Annex III covers 8 areas: biometrics, critical infrastructure, education, employment, essential services, law enforcement, migration, and administration of justice.

Who This Is For

• AI startups needing to classify systems before the August 2026 deadline
• Enterprise AI teams auditing existing deployments across the organization
• Platform builders embedding classification into their product for customers
• Compliance consultants doing AI Act assessments at scale

Gibs is for programmatic classification. It is not a consulting service or audit platform — it is the compliance engine you build on top of.

How Classification Works

The EU AI Act classification tool in Gibs follows the same decision tree that a compliance lawyer would use, but executes it programmatically against the full regulation text:

1. Prohibited check (Article 5): Does the system description match any of the 8 banned practices?

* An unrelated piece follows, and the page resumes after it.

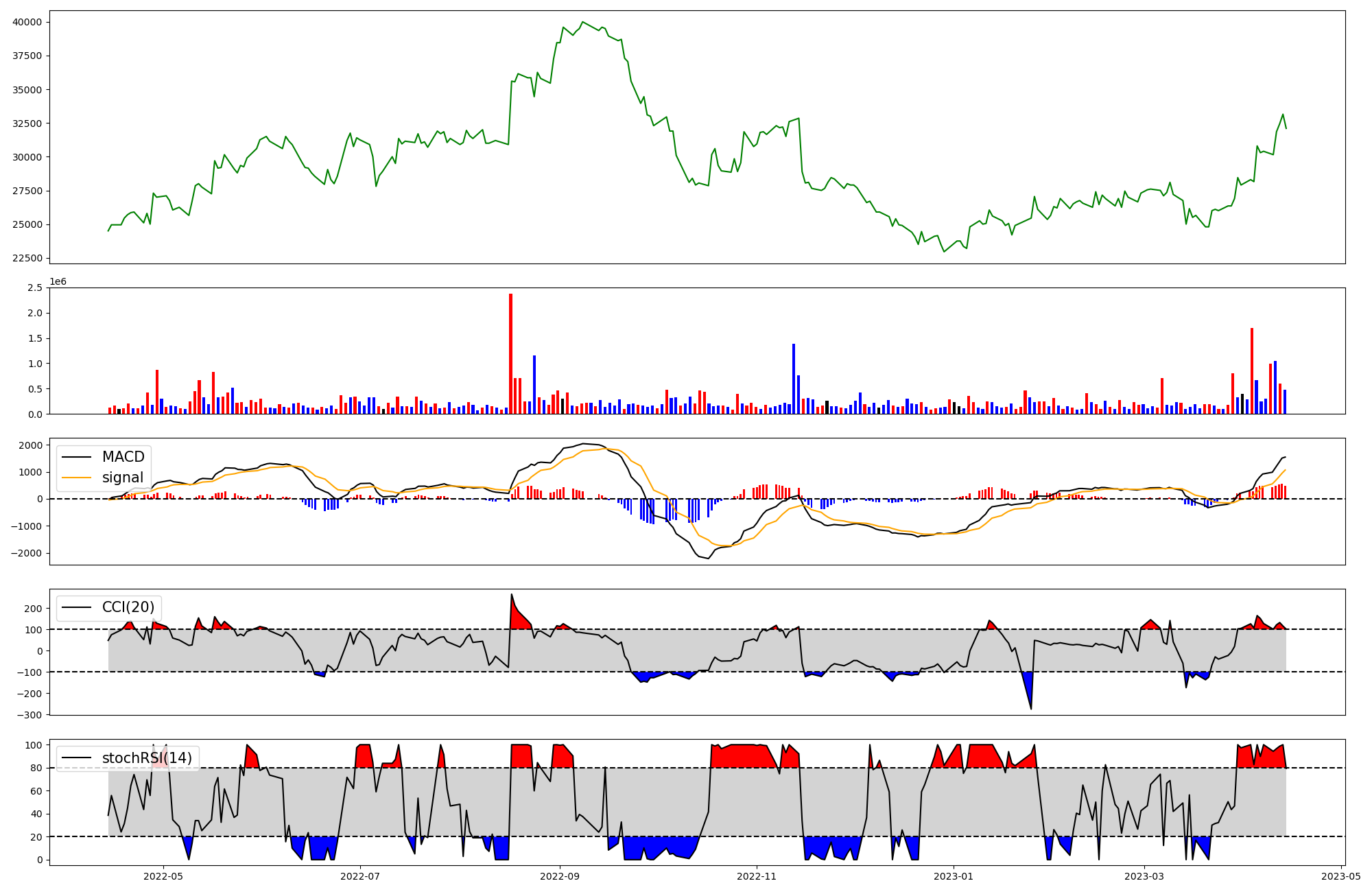Click the stochRSI(14) legend entry
1372x892 pixels.
coord(146,758)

If yes, classification is prohibited.
2. Annex III match (Article 6(2)): Does the system fall within any of the 8 high-risk use case areas? Gibs matches against the full Annex III text, not just category headings — a "video interview scoring system" matches Area 4 (employment) even without using the exact legal phrasing.
3. Safety component check (Article 6(1)): Is the system a safety component of a product covered by EU harmonisation legislation listed in Annex I? This catches AI embedded in medical devices, machinery, and other already-regulated products.
4. Article 6(3) exception: Even if matched to Annex III, does the exception apply? Systems performing narrow procedural tasks, improving prior human activities, or detecting patterns without replacing human assessment may be excluded — unless the system profiles natural persons.
5. Transparency check (Article 50): If not high-risk, does the system have limited-risk transparency obligations? Chatbots, deepfakes, emotion recognition, and AI-generated public-interest content require disclosure.
6. Minimal risk default: If none of the above apply, the system is minimal risk with no mandatory obligations.

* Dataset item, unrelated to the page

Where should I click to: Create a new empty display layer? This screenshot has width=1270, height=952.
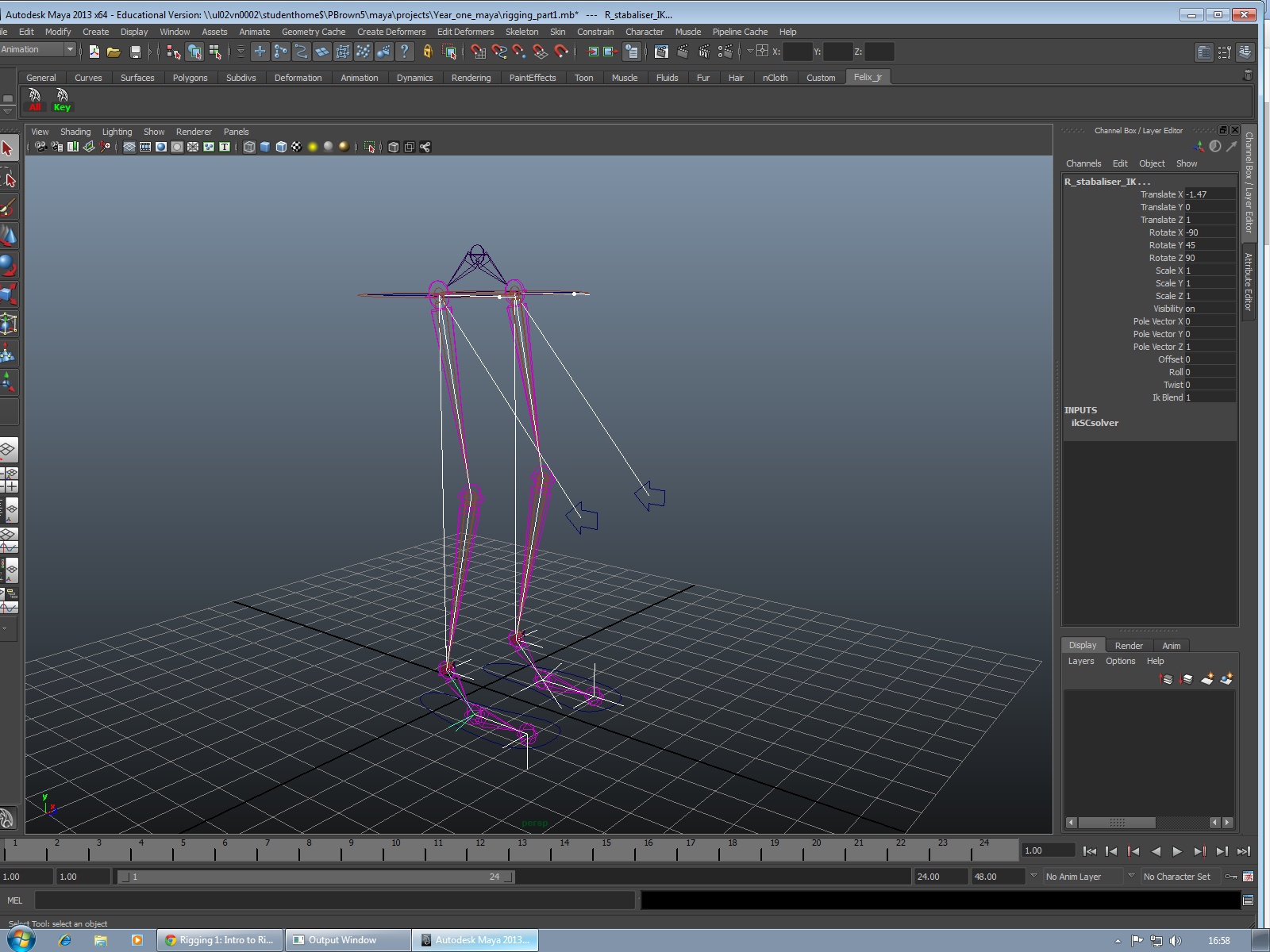pyautogui.click(x=1207, y=679)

Every classification response includes the specific articles and Annex III points that drove the decision, so your legal team can verify the reasoning.

Try It Now

Free tier: 50 requests/month.

curl -X POST https://api.gibs.dev/v1/classify \
  -H "Authorization: Bearer sk-gibs-..." \
  -H "Content-Type: application/json" \
  -d '{"system_description": "AI chatbot that provides customer service for an online retailer", "regulations": ["ai_act"]}'

Get your API key | Read the docs

FAQ

What is the EU AI Act classification system?

The EU AI Act classifies AI systems into four risk levels: prohibited (Article 5), high-risk (Article 6 + Annex III), limited risk (Article 50 transparency obligations), and minimal risk (no mandatory obligations). Classification determines which compliance obligations apply to your system.

How does Gibs determine if an AI system is high-risk?

Gibs matches your system description against Annex III's 8 use-case areas and checks whether the system is a safety component of a product covered by EU harmonisation legislation under Article 6(1). It returns the specific Annex III area and articles that apply, or explicitly states the system is not high-risk if no match is found.

Can Gibs classify systems as "not high-risk"?

Yes. Negative classification is a key feature. When a system does not match any Annex III area and is not a safety component under Article 6(1), Gibs explicitly classifies it as minimal risk and notes any applicable transparency obligations under Article 50.

When does the AI Act high-risk enforcement start?

High-risk AI system requirements under the EU AI Act apply from August 2, 2026. Prohibited practices already apply (since February 2, 2025), and GPAI rules apply from August 2, 2025.

Does Gibs cover GPAI (general-purpose AI) obligations?

Yes. Gibs covers general-purpose AI model obligations under Articles 51-56, including transparency requirements, technical documentation, and the systemic risk provisions for models above the compute threshold.

Can I check AI Act and GDPR obligations together?

Yes. Gibs supports cross-regulation queries. An AI system processing personal data may trigger both AI Act obligations (e.g., risk management under Article 9) and GDPR requirements (e.g., DPIA under Article 35). Gibs returns cited obligations from both regulations in a single response.